This weekend the San Francisco Chronicle caught up with a documentary Sasha first wrote about from Cannes.
“Inside Job” couldn’t be more prescient. Started just 19 months ago, the film is a searing examination of the financial crisis of 2007-10 and its catastrophic ramifications, not just for Americans but the world. The crisis spawned the loss of $20 trillion in investments and millions of jobs, and led to the worst recession since the Great Depression, the fall of global financial markets and perhaps the collapse of countries themselves.

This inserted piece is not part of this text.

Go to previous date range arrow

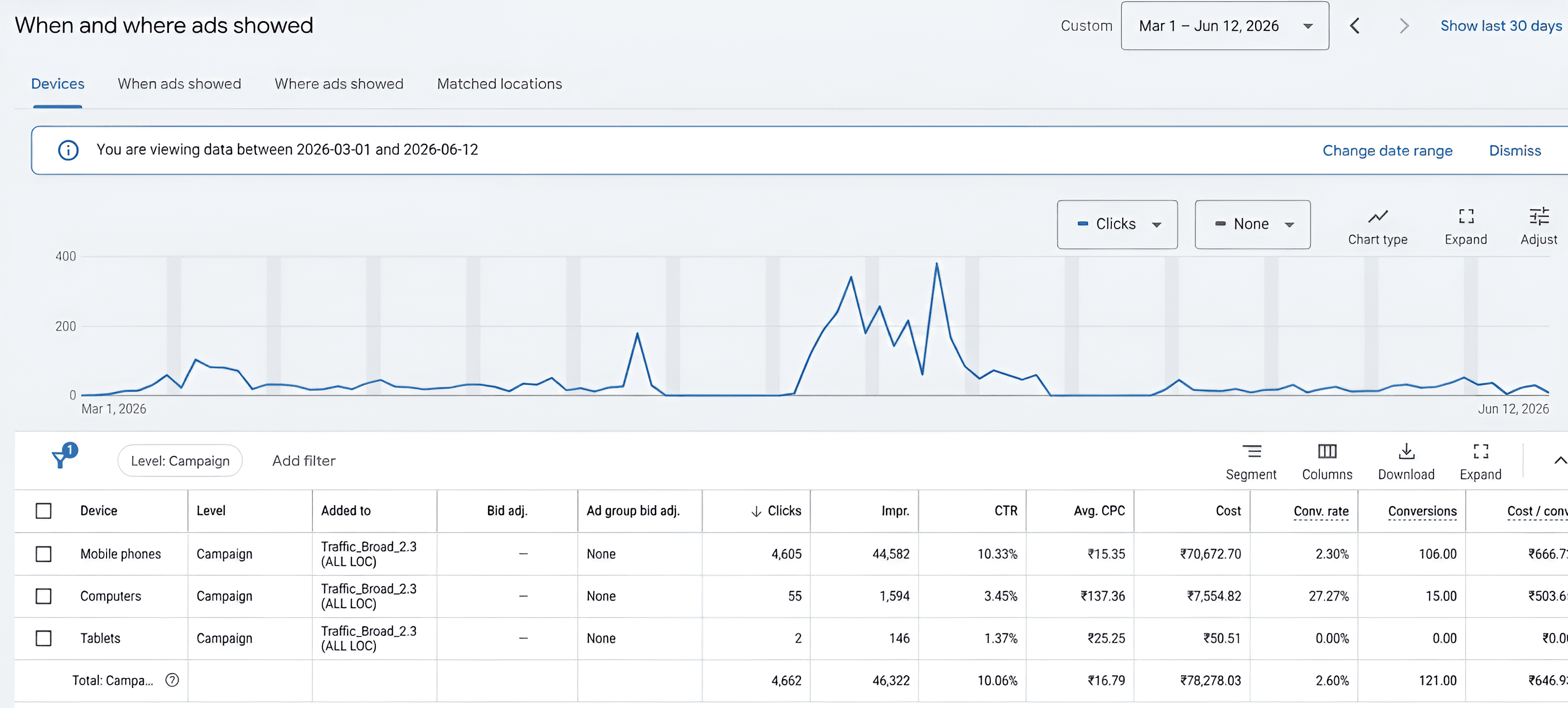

This is a story that most people run from because the mind-numbing complexities of such political malfeasance, and conflicts of interest and outright criminal complicity are enough to explode the brain of a Nobel Prize-winning mathematician, let alone someone who is trying to figure out the fine print on their mortgage or canceled credit card. Ferguson’s artistry is that he is able to plot a path through financial arcana that was set up to ensnare even the most nimble-minded financiers and criminal investigators.
At the end of the film festival, many critics cited Ferguson’s film as the clear documentary winner, with its surgically astute dissection of the greatest heist ever carried out against an unsuspecting public. One can surmise that revolutions have been started over political and financial crimes far less than those depicted in this film. When Sony releases “Inside Job” this fall, let’s hope that revolution will take the form of awareness, giving rise to a determination that this must never happen again.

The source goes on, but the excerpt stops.